- [DESCRIPTION OF THE TASK] Turn every line of the records below into a JSON list of strings, one string per line, and leave out the blank lines.

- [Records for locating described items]
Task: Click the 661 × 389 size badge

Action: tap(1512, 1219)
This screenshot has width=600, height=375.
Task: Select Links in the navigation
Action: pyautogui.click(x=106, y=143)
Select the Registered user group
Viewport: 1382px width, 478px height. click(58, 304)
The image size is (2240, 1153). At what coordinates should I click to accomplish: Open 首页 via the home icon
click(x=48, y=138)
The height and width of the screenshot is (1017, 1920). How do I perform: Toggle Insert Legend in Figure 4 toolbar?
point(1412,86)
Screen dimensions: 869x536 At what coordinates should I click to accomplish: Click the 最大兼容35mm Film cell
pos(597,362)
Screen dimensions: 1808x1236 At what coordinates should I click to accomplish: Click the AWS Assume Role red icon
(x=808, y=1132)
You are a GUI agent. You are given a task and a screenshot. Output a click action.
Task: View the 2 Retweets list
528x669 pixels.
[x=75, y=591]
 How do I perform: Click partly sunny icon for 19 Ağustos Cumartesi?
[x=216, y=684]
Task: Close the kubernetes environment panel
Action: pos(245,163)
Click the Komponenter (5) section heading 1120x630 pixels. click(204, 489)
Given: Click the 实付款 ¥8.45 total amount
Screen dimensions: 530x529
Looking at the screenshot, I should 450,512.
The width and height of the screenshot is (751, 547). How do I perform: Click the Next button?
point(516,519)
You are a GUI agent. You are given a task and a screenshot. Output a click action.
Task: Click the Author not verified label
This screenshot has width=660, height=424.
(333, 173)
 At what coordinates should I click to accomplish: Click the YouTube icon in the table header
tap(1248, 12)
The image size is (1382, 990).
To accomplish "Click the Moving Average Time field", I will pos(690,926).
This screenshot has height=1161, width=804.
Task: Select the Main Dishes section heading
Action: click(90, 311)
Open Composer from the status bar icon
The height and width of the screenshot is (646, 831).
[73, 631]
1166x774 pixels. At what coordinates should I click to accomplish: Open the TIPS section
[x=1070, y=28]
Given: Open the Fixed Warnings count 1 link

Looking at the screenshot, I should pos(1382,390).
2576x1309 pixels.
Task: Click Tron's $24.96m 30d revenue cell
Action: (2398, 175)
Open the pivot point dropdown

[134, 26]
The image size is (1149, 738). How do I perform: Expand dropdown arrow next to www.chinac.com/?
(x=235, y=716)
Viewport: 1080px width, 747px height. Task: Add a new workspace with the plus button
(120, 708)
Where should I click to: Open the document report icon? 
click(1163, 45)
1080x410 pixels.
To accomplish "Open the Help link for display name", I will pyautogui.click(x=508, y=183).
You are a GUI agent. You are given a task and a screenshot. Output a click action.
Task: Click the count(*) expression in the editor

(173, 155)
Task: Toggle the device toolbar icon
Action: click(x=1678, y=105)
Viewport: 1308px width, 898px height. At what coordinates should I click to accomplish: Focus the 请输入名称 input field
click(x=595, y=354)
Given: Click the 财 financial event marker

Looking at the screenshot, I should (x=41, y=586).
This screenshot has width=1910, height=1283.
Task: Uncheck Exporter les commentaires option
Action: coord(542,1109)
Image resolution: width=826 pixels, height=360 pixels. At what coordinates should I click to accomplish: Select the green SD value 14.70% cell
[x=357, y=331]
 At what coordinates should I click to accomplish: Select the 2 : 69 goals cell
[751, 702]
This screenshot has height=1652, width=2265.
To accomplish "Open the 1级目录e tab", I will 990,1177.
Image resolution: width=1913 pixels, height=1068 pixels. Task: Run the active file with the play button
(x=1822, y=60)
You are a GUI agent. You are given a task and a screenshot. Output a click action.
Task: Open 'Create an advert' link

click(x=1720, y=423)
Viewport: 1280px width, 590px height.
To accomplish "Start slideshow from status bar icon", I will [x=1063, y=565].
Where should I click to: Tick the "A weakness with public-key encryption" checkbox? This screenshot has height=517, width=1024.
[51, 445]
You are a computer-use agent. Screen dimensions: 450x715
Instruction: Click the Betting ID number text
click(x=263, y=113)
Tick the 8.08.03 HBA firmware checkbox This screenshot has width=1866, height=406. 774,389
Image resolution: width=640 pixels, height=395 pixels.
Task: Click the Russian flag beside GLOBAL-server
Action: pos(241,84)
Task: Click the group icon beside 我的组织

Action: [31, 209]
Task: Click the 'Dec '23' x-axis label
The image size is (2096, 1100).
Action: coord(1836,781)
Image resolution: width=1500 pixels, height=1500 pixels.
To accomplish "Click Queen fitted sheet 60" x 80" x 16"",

- [EXERCISE ANSWER]
[
  "Task: Click the 661 × 389 size badge",
  "Action: tap(1512, 1219)",
  "This screenshot has width=600, height=375.",
  "Task: Select Links in the navigation",
  "Action: pyautogui.click(x=106, y=143)",
  "Select the Registered user group",
  "Viewport: 1382px width, 478px height. click(58, 304)",
  "The image size is (2240, 1153). At what coordinates should I click to accomplish: Open 首页 via the home icon",
  "click(x=48, y=138)",
  "The height and width of the screenshot is (1017, 1920). How do I perform: Toggle Insert Legend in Figure 4 toolbar?",
  "point(1412,86)",
  "Screen dimensions: 869x536 At what coordinates should I click to accomplish: Click the 最大兼容35mm Film cell",
  "pos(597,362)",
  "Screen dimensions: 1808x1236 At what coordinates should I click to accomplish: Click the AWS Assume Role red icon",
  "(x=808, y=1132)",
  "You are a GUI agent. You are given a task and a screenshot. Output a click action.",
  "Task: View the 2 Retweets list",
  "528x669 pixels.",
  "[x=75, y=591]",
  " How do I perform: Click partly sunny icon for 19 Ağustos Cumartesi?",
  "[x=216, y=684]",
  "Task: Close the kubernetes environment panel",
  "Action: pos(245,163)",
  "Click the Komponenter (5) section heading 1120x630 pixels. click(204, 489)",
  "Given: Click the 实付款 ¥8.45 total amount",
  "Screen dimensions: 530x529",
  "Looking at the screenshot, I should 450,512.",
  "The width and height of the screenshot is (751, 547). How do I perform: Click the Next button?",
  "point(516,519)",
  "You are a GUI agent. You are given a task and a screenshot. Output a click action.",
  "Task: Click the Author not verified label",
  "This screenshot has width=660, height=424.",
  "(333, 173)",
  " At what coordinates should I click to accomplish: Click the YouTube icon in the table header",
  "tap(1248, 12)",
  "The image size is (1382, 990).",
  "To accomplish \"Click the Moving Average Time field\", I will pos(690,926).",
  "This screenshot has height=1161, width=804.",
  "Task: Select the Main Dishes section heading",
  "Action: click(90, 311)",
  "Open Composer from the status bar icon",
  "The height and width of the screenshot is (646, 831).",
  "[73, 631]",
  "1166x774 pixels. At what coordinates should I click to accomplish: Open the TIPS section",
  "[x=1070, y=28]",
  "Given: Open the Fixed Warnings count 1 link",
  "Looking at the screenshot, I should pos(1382,390).",
  "2576x1309 pixels.",
  "Task: Click Tron's $24.96m 30d revenue cell",
  "Action: (2398, 175)",
  "Open the pivot point dropdown",
  "[134, 26]",
  "The image size is (1149, 738). How do I perform: Expand dropdown arrow next to www.chinac.com/?",
  "(x=235, y=716)",
  "Viewport: 1080px width, 747px height. Task: Add a new workspace with the plus button",
  "(120, 708)",
  "Where should I click to: Open the document report icon? ",
  "click(1163, 45)",
  "1080x410 pixels.",
  "To accomplish \"Open the Help link for display name\", I will pyautogui.click(x=508, y=183).",
  "You are a GUI agent. You are given a task and a screenshot. Output a click action.",
  "Task: Click the count(*) expression in the editor",
  "(173, 155)",
  "Task: Toggle the device toolbar icon",
  "Action: click(x=1678, y=105)",
  "Viewport: 1308px width, 898px height. At what coordinates should I click to accomplish: Focus the 请输入名称 input field",
  "click(x=595, y=354)",
  "Given: Click the 财 financial event marker",
  "Looking at the screenshot, I should (x=41, y=586).",
  "This screenshot has width=1910, height=1283.",
  "Task: Uncheck Exporter les commentaires option",
  "Action: coord(542,1109)",
  "Image resolution: width=826 pixels, height=360 pixels. At what coordinates should I click to accomplish: Select the green SD value 14.70% cell",
  "[x=357, y=331]",
  " At what coordinates should I click to accomplish: Select the 2 : 69 goals cell",
  "[751, 702]",
  "This screenshot has height=1652, width=2265.",
  "To accomplish \"Open the 1级目录e tab\", I will 990,1177.",
  "Image resolution: width=1913 pixels, height=1068 pixels. Task: Run the active file with the play button",
  "(x=1822, y=60)",
  "You are a GUI agent. You are given a task and a screenshot. Output a click action.",
  "Task: Open 'Create an advert' link",
  "click(x=1720, y=423)",
  "Viewport: 1280px width, 590px height.",
  "To accomplish \"Start slideshow from status bar icon\", I will [x=1063, y=565].",
  "Where should I click to: Tick the \"A weakness with public-key encryption\" checkbox? This screenshot has height=517, width=1024.",
  "[51, 445]",
  "You are a computer-use agent. Screen dimensions: 450x715",
  "Instruction: Click the Betting ID number text",
  "click(x=263, y=113)",
  "Tick the 8.08.03 HBA firmware checkbox This screenshot has width=1866, height=406. 774,389",
  "Image resolution: width=640 pixels, height=395 pixels.",
  "Task: Click the Russian flag beside GLOBAL-server",
  "Action: pos(241,84)",
  "Task: Click the group icon beside 我的组织",
  "Action: [31, 209]",
  "Task: Click the 'Dec '23' x-axis label",
  "The image size is (2096, 1100).",
  "Action: coord(1836,781)",
  "Image resolution: width=1500 pixels, height=1500 pixels.",
  "To accomplish \"Click Queen fitted sheet 60\" x 80\" x 16\"\","
]